The most obvious of all reasons on why we need to deload but it’s not something everyone feels they need.  Regardless of how well your training program works and progresses over time, we all need some rest.  Rest is actually the time we get better at things.  When we’re working out the body is actually breaking itself down all the way to the cellular level.  So our joints, muscles, connective tissue, etc., need some downtime to repair so you can keep training for the long haul.  

And did you notice after that max deadlift session last Monday that now only 80% of that weight feels heavy? It takes the nervous system four to six times longer than the musculoskeletal system to recover adequately.  Research shows it takes about fourteen days for an individual to fully recover from a max deadlift. This is not something most can see or feel unless very in tune with their body and have a significant training age. It usually isn’t until you start noticing those numbers you usually hit are starting to get harder for some reason that one will reluctantly take some time to rest up.  

Recovery tip- Track your resting heart rate each morning before even rolling out of bed.  If it is significantly faster or slower than what is considered normal(60-100 beats/minute) there is a chance you are in an overtrained state.    

2-Variability and versatility

When training towards something very specific like powerlifting, weightlifting, baseball etc,  a competition prep cycle becomes very narrowed to training those specific movements necessary to accomplish the task, and rightfully so.  But we cannot train only those sport specific movements year round.  We have this thing called “life” that we also need to be “fit” to handle.  The effect we expect from a training block is some type of adaptation to improve performance.  However, we do not want to be so adapted to one task that we can no longer perform other general tasks.  So on this other end of the spectrum we have variability which is a main goal of deload week.  Training different movement patterns, energy systems, and exposing yourself to different stressors from a regular training block will help to work on weak points and keep ourselves somewhat well rounded. Today’s competitive youth sports and injury rates today are a prime example of why we need variability in training.  Those that play one sport athletes year-round have significantly higher rates of overuse injuries than those that are multi-sport athletes.  And then look at those at the professional level today.  Many were multi-sport athletes growing up all the way through high school.  They learned movement variability before they applied any specificity into their training.  It makes for overall better athletes that have various movement options for competition, and has also made them more durable.

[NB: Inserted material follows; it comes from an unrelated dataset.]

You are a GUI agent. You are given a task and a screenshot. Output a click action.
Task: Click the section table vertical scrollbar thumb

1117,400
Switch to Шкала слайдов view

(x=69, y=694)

Much of the last point made lends its hand to promoting durability.  My definition of durability is the ability to do things repeatedly over time without things breaking down.  The over arching goal of training itself should be to build our body to be resilient to injury, disease, disability, and improve quality of life.  The deload week should put some extra focus on this.  Don’t worry about weight.  Take this week to focus on technique, and focus the efforts in on how you articulate your movements.  The better we train our movement patterns the less likely you will be to acquire an injury.  This will have a layover effect into your more intense workouts later on because if we learn to move more effectively, we should be able to move more weight.

4- Functionality

Yup, the very cliche and ambiguous term in the fitness industry these days that gets thrown around like a tennis ball of the wall in the trainer’s office.  To me, being functional means being able to successfully partake in whatever one’s desired activities are, but also to be able to get through life.  If you want to be a bodybuilder and grow your biceps… well then I think a bicep curl is a great functional exercise to get those puppies to grow!  But don’t forget…life happens too.  To get through life we really need to be able to hip hinge, squat, lunge, push, pull, and carry.  Incorporating these movements into your training will keep you healthy for a lot longer than if you avoided them.  These are typical movements we should always be incorporating into practice in some way shape or form. Some may be familiar with know as “GPP” or general physical preparedness.  There are some great layouts of GPP you can find on the depths of the interwebs and I highly suggest trying one out.  These are the fundamental movement patterns of life and we need to keep them moving like a well oiled machine if you want to stay healthy for the long haul.   

Incorporate these practices into your deload week and I can assure you that the return of investment on your next training cycle will be much greater than you expected.